■ Set exercise ■
Convert the material into a two-column CSV with the columns instruction and response, starting with the line that contains "This screenshot has width=1063, height=510." and going on through the line that contains "Looking at the screenshot, I should pos(443,332).", both included. Give one row per item, putting its text and its answer each in a single quoted field and turning any line breaks into spaces.

────────────────────

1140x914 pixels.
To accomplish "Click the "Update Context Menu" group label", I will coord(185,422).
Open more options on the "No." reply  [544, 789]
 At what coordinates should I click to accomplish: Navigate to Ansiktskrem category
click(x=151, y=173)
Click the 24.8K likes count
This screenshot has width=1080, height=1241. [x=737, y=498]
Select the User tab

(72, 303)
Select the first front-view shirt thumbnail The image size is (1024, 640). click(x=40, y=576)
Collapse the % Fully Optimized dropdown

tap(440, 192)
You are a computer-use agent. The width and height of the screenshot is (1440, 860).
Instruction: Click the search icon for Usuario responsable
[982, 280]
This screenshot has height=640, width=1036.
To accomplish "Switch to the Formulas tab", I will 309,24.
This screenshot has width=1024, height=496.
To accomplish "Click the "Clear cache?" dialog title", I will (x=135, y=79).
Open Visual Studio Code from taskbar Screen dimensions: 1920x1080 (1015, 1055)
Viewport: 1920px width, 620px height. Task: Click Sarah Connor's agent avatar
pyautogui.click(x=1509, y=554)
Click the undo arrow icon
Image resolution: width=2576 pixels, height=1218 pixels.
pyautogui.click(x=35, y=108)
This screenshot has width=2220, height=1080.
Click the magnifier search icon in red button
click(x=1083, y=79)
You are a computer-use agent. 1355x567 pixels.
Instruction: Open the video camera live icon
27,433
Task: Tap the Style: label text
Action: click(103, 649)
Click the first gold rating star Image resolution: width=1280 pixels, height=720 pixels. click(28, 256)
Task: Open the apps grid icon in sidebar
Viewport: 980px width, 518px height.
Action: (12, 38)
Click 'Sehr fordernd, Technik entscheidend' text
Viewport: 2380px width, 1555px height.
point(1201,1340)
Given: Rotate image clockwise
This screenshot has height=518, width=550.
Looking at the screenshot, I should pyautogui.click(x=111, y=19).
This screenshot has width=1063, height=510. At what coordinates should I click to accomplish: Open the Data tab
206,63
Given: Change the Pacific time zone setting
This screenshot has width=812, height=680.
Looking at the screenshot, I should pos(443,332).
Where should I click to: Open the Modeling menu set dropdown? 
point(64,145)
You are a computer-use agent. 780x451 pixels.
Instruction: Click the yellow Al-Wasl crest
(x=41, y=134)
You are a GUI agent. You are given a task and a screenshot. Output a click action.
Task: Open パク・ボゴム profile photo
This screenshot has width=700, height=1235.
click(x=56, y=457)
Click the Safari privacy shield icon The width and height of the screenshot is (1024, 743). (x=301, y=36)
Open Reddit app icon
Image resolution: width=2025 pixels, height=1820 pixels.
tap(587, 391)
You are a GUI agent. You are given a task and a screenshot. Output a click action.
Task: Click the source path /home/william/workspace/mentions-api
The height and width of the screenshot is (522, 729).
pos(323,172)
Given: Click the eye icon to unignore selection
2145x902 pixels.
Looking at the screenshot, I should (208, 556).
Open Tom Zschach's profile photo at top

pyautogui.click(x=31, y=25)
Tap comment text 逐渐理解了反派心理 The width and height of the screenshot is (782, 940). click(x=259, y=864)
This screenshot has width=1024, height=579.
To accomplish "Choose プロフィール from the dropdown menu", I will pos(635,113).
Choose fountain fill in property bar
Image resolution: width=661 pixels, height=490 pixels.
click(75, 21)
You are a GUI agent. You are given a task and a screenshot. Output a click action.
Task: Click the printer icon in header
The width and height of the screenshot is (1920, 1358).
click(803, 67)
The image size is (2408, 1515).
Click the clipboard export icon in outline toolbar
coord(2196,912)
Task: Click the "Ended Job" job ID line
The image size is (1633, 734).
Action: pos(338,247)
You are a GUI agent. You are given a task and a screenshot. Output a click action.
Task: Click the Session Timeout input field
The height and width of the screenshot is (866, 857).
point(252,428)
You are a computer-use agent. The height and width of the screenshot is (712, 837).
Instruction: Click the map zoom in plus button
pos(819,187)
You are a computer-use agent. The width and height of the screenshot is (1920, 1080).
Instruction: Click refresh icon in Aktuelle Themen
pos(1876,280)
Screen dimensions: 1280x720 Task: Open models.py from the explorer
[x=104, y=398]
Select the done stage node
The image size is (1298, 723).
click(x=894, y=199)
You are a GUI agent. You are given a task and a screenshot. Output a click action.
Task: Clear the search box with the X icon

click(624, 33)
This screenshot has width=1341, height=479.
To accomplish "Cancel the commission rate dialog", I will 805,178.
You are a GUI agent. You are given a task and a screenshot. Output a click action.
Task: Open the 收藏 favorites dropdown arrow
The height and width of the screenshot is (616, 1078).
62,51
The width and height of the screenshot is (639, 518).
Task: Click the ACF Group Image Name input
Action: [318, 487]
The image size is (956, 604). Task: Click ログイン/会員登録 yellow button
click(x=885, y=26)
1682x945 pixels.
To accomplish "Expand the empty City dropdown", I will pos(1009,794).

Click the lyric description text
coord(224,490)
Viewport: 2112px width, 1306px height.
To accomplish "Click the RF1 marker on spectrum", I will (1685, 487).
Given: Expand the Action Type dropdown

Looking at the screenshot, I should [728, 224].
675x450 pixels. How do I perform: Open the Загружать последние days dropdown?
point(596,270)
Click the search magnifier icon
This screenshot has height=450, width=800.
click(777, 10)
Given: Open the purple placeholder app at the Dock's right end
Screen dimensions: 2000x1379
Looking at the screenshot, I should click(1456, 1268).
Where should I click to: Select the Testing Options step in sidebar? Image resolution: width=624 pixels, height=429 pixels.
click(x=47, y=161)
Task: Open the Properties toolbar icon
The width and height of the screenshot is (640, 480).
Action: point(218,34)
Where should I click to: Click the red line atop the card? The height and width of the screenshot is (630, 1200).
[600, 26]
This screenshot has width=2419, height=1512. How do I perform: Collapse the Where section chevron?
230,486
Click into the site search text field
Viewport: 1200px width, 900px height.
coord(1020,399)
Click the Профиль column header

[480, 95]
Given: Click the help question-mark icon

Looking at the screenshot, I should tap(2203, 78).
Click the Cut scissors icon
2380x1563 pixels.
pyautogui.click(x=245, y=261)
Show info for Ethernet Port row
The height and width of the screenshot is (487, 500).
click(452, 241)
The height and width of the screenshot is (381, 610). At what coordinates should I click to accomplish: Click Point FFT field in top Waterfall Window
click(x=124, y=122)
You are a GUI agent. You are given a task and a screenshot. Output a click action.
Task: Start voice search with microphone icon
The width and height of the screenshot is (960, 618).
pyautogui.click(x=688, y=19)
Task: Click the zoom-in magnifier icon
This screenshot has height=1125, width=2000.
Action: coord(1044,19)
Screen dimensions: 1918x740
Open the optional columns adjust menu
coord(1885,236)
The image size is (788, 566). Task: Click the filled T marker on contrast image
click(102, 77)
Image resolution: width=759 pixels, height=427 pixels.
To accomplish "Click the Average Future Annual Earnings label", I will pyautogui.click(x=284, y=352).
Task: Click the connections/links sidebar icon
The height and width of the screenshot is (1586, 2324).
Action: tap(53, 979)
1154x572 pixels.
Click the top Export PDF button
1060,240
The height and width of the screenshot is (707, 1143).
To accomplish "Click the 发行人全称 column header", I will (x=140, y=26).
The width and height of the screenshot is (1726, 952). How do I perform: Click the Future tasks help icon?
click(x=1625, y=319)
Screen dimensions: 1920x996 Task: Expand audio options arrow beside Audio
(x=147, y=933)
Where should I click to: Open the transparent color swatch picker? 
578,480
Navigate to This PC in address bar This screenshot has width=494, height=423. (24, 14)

────────────────────

■ Written answer ■
instruction,response
"This screenshot has width=1063, height=510. At what coordinates should I click to accomplish: Open the Data tab","206,63"
"Given: Change the Pacific time zone setting This screenshot has width=812, height=680.","Looking at the screenshot, I should pos(443,332)."